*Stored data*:

···

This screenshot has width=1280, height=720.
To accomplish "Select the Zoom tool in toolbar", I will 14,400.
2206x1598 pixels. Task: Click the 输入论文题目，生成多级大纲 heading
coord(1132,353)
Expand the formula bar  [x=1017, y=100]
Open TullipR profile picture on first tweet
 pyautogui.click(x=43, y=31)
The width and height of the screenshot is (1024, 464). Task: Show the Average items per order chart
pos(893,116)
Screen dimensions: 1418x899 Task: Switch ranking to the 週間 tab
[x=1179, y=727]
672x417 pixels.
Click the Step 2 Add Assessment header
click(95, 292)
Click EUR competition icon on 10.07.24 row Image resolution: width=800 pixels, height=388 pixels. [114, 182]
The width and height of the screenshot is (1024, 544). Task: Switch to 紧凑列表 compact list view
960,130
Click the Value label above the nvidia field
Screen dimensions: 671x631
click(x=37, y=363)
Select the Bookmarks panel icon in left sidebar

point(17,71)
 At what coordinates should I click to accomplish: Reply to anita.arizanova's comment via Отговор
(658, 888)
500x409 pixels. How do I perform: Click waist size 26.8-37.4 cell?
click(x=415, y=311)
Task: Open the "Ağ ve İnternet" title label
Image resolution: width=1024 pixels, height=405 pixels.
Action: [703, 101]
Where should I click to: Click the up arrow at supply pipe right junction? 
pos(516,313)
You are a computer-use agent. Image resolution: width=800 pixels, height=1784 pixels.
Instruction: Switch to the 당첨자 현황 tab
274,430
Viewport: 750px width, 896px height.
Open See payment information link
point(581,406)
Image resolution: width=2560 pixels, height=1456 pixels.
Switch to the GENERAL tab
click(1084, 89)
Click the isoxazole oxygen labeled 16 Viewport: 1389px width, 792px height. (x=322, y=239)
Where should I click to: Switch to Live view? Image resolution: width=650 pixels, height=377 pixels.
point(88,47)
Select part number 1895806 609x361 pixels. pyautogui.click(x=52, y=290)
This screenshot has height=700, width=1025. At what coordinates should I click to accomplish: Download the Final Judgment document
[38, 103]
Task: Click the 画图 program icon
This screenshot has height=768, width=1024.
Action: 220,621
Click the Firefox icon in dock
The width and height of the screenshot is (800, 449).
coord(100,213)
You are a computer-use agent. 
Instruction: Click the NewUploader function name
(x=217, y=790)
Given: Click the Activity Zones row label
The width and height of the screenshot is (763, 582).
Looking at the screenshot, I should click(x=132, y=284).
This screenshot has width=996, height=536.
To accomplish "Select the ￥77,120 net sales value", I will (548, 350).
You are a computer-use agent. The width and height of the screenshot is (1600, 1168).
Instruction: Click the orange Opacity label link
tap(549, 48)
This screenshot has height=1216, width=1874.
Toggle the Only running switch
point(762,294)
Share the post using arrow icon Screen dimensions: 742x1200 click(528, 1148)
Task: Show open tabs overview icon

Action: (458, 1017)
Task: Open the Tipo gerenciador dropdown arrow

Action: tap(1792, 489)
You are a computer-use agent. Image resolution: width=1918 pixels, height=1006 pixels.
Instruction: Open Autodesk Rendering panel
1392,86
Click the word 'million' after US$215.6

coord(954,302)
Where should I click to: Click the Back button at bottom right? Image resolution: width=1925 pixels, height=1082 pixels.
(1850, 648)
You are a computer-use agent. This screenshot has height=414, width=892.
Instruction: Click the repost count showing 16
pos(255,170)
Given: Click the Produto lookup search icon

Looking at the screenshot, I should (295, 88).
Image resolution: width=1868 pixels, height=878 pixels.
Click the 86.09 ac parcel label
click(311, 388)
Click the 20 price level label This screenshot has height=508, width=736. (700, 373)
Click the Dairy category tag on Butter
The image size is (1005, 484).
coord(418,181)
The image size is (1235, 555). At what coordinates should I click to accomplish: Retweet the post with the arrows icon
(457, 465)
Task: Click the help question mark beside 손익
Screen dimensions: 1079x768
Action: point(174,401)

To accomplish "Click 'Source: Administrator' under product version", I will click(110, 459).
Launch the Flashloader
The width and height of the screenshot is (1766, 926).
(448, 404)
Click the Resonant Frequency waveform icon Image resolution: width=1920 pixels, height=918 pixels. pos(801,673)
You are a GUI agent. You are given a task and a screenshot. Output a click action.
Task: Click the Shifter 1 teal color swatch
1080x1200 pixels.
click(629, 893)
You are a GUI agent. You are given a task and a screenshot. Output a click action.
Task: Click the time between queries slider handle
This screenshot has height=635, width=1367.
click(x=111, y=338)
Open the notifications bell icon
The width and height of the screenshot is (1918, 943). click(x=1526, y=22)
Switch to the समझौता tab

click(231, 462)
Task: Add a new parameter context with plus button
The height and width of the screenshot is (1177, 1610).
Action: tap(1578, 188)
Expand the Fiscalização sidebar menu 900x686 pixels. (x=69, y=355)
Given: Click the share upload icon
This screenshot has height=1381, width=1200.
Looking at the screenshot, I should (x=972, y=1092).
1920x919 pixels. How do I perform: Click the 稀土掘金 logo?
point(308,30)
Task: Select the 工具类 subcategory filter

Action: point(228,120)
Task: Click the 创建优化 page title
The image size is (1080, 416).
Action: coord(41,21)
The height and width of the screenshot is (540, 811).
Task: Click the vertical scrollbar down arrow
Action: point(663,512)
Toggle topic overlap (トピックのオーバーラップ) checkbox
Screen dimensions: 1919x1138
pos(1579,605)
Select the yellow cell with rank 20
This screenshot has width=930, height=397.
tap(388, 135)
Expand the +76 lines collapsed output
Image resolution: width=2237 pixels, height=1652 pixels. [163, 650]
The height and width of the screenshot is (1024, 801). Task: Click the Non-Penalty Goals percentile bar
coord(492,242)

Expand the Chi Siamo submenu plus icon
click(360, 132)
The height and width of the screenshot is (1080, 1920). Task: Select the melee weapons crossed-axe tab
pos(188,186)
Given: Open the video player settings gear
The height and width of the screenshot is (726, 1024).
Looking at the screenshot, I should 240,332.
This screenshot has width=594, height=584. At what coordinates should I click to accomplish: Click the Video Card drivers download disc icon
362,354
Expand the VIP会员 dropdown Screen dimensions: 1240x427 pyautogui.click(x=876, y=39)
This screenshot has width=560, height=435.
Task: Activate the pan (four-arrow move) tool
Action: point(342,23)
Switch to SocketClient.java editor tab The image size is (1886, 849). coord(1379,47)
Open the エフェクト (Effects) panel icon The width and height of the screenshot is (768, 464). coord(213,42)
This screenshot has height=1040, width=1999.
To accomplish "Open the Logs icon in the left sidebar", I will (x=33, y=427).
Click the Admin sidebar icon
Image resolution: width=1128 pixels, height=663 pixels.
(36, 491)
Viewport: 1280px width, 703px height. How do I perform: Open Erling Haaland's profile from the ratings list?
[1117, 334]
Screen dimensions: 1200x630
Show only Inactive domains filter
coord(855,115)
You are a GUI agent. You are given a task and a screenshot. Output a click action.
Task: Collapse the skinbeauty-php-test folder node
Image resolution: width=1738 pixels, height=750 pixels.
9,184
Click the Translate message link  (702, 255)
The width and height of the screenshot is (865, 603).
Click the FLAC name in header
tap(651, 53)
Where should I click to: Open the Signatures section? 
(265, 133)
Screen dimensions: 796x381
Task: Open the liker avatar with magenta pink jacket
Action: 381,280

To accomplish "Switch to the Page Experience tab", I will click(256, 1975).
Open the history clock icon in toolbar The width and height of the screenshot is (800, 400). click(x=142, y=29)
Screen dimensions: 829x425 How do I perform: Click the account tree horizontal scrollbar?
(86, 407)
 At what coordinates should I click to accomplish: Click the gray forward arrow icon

···

Return the stretch of items from the line that contains "Select the Bookmarks" through the line that contains "Action: (458, 1017)", both included, exactly as they appear above.

Select the Bookmarks panel icon in left sidebar

point(17,71)
 At what coordinates should I click to accomplish: Reply to anita.arizanova's comment via Отговор
(658, 888)
500x409 pixels. How do I perform: Click waist size 26.8-37.4 cell?
click(x=415, y=311)
Task: Open the "Ağ ve İnternet" title label
Image resolution: width=1024 pixels, height=405 pixels.
Action: [703, 101]
Where should I click to: Click the up arrow at supply pipe right junction? 
pos(516,313)
You are a computer-use agent. Image resolution: width=800 pixels, height=1784 pixels.
Instruction: Switch to the 당첨자 현황 tab
274,430
Viewport: 750px width, 896px height.
Open See payment information link
point(581,406)
Image resolution: width=2560 pixels, height=1456 pixels.
Switch to the GENERAL tab
click(1084, 89)
Click the isoxazole oxygen labeled 16 Viewport: 1389px width, 792px height. (x=322, y=239)
Where should I click to: Switch to Live view? Image resolution: width=650 pixels, height=377 pixels.
point(88,47)
Select part number 1895806 609x361 pixels. pyautogui.click(x=52, y=290)
This screenshot has height=700, width=1025. At what coordinates should I click to accomplish: Download the Final Judgment document
[38, 103]
Task: Click the 画图 program icon
This screenshot has height=768, width=1024.
Action: 220,621
Click the Firefox icon in dock
The width and height of the screenshot is (800, 449).
coord(100,213)
You are a computer-use agent. 
Instruction: Click the NewUploader function name
(x=217, y=790)
Given: Click the Activity Zones row label
The width and height of the screenshot is (763, 582).
Looking at the screenshot, I should click(x=132, y=284).
This screenshot has width=996, height=536.
To accomplish "Select the ￥77,120 net sales value", I will (548, 350).
You are a computer-use agent. The width and height of the screenshot is (1600, 1168).
Instruction: Click the orange Opacity label link
tap(549, 48)
This screenshot has height=1216, width=1874.
Toggle the Only running switch
point(762,294)
Share the post using arrow icon Screen dimensions: 742x1200 click(528, 1148)
Task: Show open tabs overview icon

Action: (458, 1017)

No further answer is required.